● **WHAT TO WORK ON**:
Nothing below is to be printed except the lines between the line holding "is (477, 460)." and the line holding "Given: Click the default textarea", inclusive, each exactly as it appears.

● **Dataset excerpts**:
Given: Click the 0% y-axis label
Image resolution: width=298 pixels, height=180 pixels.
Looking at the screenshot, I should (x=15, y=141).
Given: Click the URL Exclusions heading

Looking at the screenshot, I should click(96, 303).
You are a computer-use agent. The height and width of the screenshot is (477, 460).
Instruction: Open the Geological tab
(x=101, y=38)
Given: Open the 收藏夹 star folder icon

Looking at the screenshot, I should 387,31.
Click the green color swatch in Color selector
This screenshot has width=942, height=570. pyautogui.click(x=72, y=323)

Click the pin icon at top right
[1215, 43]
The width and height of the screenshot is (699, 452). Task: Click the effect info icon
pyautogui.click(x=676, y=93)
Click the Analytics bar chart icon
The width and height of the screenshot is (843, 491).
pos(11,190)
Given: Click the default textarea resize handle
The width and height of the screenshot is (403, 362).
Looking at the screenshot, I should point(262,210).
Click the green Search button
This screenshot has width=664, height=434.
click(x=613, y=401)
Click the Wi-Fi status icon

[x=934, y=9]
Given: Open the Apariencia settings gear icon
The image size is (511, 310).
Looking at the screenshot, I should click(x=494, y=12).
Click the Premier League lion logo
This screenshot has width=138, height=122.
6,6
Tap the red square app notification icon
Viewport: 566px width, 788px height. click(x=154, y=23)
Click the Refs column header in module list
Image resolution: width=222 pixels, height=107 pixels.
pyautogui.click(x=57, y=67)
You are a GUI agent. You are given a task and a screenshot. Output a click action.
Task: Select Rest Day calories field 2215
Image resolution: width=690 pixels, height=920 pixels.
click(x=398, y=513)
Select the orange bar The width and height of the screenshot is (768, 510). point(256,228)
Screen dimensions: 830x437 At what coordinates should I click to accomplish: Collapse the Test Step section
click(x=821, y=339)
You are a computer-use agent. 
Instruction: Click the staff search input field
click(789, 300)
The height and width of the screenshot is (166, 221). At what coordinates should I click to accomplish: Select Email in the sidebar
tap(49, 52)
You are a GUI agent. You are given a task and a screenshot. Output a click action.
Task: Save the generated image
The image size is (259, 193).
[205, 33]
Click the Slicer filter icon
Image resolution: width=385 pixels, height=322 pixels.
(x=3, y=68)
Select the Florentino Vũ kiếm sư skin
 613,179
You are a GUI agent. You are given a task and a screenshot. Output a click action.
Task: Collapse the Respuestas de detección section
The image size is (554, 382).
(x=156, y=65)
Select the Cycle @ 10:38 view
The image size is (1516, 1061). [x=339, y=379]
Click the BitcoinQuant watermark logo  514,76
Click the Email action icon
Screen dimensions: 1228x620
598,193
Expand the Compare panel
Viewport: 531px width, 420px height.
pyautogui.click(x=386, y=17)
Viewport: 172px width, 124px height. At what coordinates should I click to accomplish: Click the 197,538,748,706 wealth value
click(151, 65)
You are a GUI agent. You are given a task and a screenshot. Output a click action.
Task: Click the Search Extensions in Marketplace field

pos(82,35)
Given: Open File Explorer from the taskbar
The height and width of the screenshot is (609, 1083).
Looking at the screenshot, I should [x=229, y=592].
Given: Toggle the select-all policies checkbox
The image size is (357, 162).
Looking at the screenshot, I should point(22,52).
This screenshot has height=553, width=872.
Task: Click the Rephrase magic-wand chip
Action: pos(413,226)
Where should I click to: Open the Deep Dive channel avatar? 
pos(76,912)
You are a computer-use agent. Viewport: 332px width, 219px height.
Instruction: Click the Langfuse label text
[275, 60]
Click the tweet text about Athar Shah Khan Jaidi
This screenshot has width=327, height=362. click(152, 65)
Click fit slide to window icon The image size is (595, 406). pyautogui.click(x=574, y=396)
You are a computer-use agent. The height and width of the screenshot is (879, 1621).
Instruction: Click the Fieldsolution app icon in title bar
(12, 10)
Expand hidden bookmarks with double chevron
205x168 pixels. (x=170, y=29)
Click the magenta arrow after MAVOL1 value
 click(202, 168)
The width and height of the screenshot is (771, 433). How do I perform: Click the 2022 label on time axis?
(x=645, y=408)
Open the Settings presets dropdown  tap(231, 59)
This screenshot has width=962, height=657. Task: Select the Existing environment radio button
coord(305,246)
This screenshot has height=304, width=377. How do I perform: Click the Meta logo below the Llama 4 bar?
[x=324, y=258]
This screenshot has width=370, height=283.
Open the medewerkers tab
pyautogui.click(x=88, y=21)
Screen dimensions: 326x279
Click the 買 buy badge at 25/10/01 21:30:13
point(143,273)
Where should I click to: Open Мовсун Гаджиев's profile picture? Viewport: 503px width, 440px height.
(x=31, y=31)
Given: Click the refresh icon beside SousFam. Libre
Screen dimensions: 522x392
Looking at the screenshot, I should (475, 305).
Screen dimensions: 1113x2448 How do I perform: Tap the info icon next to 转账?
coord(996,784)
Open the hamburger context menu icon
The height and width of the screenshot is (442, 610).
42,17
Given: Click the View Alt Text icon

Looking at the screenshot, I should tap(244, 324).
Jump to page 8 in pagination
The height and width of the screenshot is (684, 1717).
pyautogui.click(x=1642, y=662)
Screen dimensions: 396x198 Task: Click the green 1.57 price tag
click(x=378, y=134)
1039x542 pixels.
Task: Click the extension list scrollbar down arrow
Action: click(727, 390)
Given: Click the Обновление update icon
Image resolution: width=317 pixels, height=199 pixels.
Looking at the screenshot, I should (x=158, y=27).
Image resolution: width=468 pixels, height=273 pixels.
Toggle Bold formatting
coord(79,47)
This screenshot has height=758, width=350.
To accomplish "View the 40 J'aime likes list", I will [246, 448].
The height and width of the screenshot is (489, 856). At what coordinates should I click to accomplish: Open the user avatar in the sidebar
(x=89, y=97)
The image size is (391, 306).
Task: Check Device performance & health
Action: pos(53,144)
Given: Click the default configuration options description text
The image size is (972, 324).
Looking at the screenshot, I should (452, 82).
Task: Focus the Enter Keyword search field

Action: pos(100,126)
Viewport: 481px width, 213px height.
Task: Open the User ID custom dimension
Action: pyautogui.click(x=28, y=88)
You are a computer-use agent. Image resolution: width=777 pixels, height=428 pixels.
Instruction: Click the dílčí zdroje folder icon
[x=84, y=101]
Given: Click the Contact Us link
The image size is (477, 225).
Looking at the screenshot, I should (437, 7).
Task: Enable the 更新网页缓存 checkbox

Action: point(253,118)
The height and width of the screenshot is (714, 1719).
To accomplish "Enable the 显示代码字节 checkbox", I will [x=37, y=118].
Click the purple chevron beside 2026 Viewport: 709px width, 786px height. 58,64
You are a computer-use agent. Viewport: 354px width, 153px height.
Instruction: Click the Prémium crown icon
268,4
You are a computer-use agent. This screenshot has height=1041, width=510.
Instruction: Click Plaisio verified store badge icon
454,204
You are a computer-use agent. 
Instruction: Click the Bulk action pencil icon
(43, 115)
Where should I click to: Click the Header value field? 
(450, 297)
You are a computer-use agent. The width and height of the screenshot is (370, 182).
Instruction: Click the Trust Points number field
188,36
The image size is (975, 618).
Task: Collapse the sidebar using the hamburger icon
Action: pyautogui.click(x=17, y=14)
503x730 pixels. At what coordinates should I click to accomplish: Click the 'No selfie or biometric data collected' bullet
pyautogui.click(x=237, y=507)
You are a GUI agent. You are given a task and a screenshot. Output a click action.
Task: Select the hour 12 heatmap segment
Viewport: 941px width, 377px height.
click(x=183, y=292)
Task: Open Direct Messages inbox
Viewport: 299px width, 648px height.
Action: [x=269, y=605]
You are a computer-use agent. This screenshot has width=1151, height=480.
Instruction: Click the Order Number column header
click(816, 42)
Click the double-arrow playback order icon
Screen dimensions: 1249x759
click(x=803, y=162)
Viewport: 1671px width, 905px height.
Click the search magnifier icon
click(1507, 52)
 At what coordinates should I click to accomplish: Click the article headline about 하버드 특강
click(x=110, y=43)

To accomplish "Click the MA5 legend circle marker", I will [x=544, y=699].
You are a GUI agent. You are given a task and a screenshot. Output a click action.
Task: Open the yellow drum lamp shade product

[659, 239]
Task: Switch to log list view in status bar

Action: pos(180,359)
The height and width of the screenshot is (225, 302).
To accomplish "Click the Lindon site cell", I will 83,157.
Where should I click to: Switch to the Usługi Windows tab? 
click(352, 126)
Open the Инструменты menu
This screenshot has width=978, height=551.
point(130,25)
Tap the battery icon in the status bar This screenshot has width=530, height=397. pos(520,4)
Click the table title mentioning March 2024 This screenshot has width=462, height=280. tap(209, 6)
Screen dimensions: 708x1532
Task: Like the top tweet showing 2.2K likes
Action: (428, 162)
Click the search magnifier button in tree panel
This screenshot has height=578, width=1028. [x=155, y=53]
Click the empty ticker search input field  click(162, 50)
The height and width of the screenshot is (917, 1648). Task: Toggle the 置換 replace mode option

● **REPLY TO THE TASK**:
You are a computer-use agent. The height and width of the screenshot is (477, 460).
Instruction: Open the Geological tab
(x=101, y=38)
Given: Open the 收藏夹 star folder icon

Looking at the screenshot, I should 387,31.
Click the green color swatch in Color selector
This screenshot has width=942, height=570. pyautogui.click(x=72, y=323)

Click the pin icon at top right
[1215, 43]
The width and height of the screenshot is (699, 452). Task: Click the effect info icon
pyautogui.click(x=676, y=93)
Click the Analytics bar chart icon
The width and height of the screenshot is (843, 491).
pos(11,190)
Given: Click the default textarea resize handle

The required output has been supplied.